Though the discussion served to help engineering students with double majoring, “Engineering and the Arts” marked one of the first dialogues within a larger series hosted by the Engineering Peer Advisors. The discussion also benefited pure engineering students by demonstrating the necessity for intersectionality between engineering and the arts. 

As Paul noted, the technicality within engineering must be balanced by real, concrete issues. She used the example of liquid flow in pipes within chemical engineering; certain equations can be used to both characterize the flow of liquids within pipes and analyze mixing. Paul considered, “How is it going to affect people? How do these pipes deliver water to their homes?” 

Both students noted that at Case Western Reserve University, a STEM-focused school, majors outside of science, technology, engineering and mathematics are often ridiculed and mislabelled as easier. 

The most elegant and creative solutions for societal plans come from the collaboration of a multidisciplinary team. However, the segregation of STEM, humanities, social science and business majors in academic environments prevents these students from coming together. 

Using her English major, Paul is able to listen and empathize with people of different backgrounds, a skill she utilizes in her everyday engineering work. “Reading literature and discussing and hearing, makes me a more empathetic person. And that carries over into engineering and into all aspects of your life. When you can do that and connect with other people, not just the numbers and data you’re generating, you’re able to move problems forward and come up with solutions that help everyone,” Paul noted.

For Linebach, his interest in and study of dance has developed the philosophy behind his engineering approach. Linebach relates technicality within engineering to dance, using the analogy of mastering individual spins or movements. 

“When you tell someone in the class to do something, you get technical. You see a deadness in someone in their eyes. And it looks dull. You don’t want to see that person perform. They look like a robot,” Linebach stated. “Once you have that human aspect, performers come alive. That human part of it, I feel is still lacking in engineering.” 

So what’s preventing engineering students from interacting more with humanities and arts? Engineering concentrations are notorious for having heavier course loads; science, math and engineering courses prevent the average engineering student from dipping their toes in other disciplines, preventing multidisciplinary collaboration.

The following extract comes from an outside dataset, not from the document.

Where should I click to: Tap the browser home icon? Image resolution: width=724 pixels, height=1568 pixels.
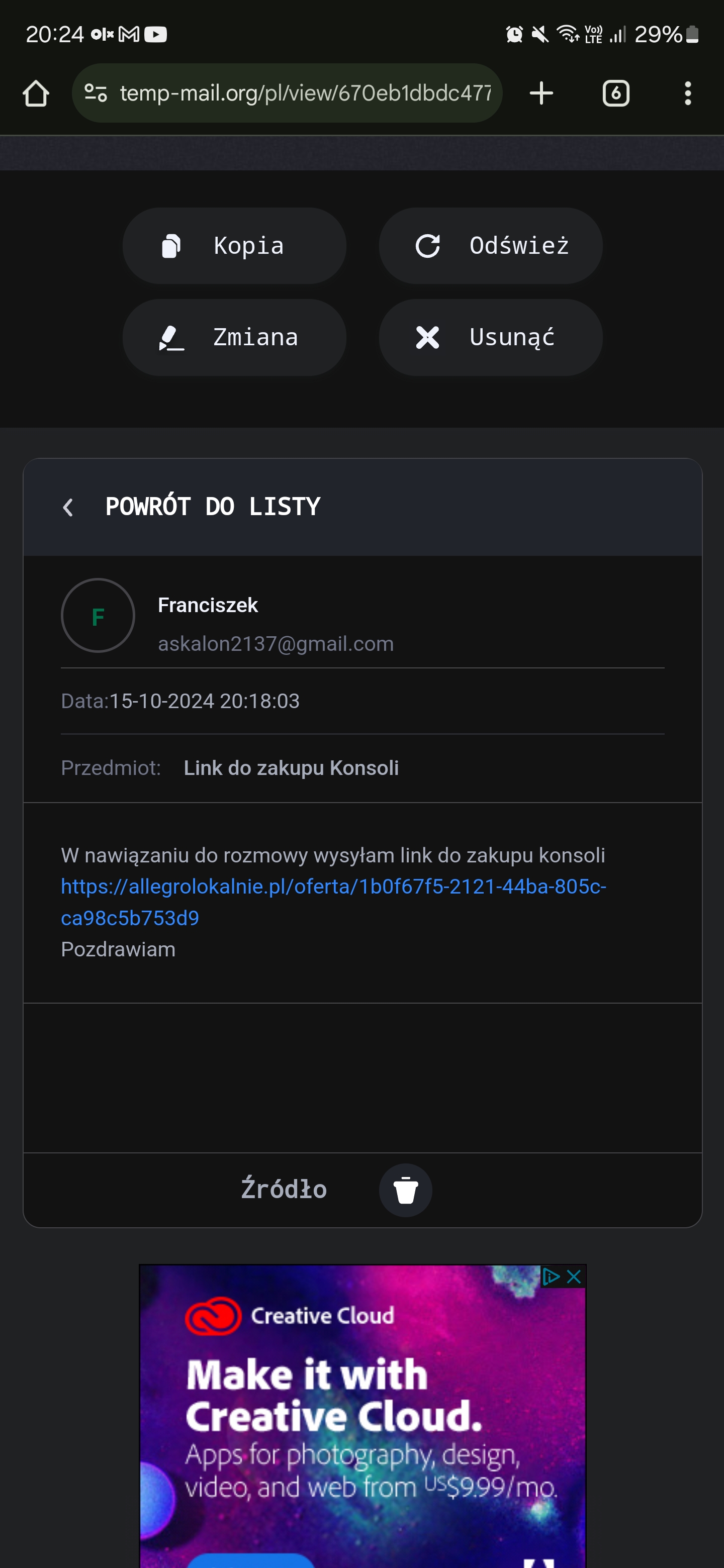[36, 94]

However, Paul and Linebach both point to societal perceptions of both humanities and STEM. 

“Even today, it’s always STEM. Humanities majors are always swept under the rug,” Linebach stated. 

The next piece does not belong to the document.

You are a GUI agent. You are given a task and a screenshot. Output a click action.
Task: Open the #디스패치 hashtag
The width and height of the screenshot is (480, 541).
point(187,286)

STEM disciplines are perceived to be higher-paying and more realistic professionally than humanities majors, while also being held up as more difficult and prestigious. CWRU is seen as a STEM-focused research institution, but the university has equal strengths within the humanities and social sciences as well.

“Our English department is so powerful, we have multiple Guggenheim Scholars, we have a Pulitzer Prize winner,” Paul said. “I never knew about this until I came to [CWRU] and joined the English department. That’s so true for so many of our humanities department. It never gets broadcasted at the same level as our engineering school. We market ourselves by saying, ‘we do cutting edge research in STEM,’ but we don’t highlight that with humanities.”

That isn’t to say that CWRU should pit the accomplishments of its departments against one another. Rather, Linebach and Paul argue that the university should encourage more interdisciplinary  work, allowing for a range of perspectives on similar issues. 

Linebach concluded by paraphrasing Venkataramanan “Ragu” Balakrishnan, the Charles H. Phipps Dean of the Case School of Engineering. Linebach noted, “When you have all these different perspectives and ideas coming to the same problem, that’s when you have the most creative, the best, the most effective solution for anything. To create a device, to create social change, to bring people together.”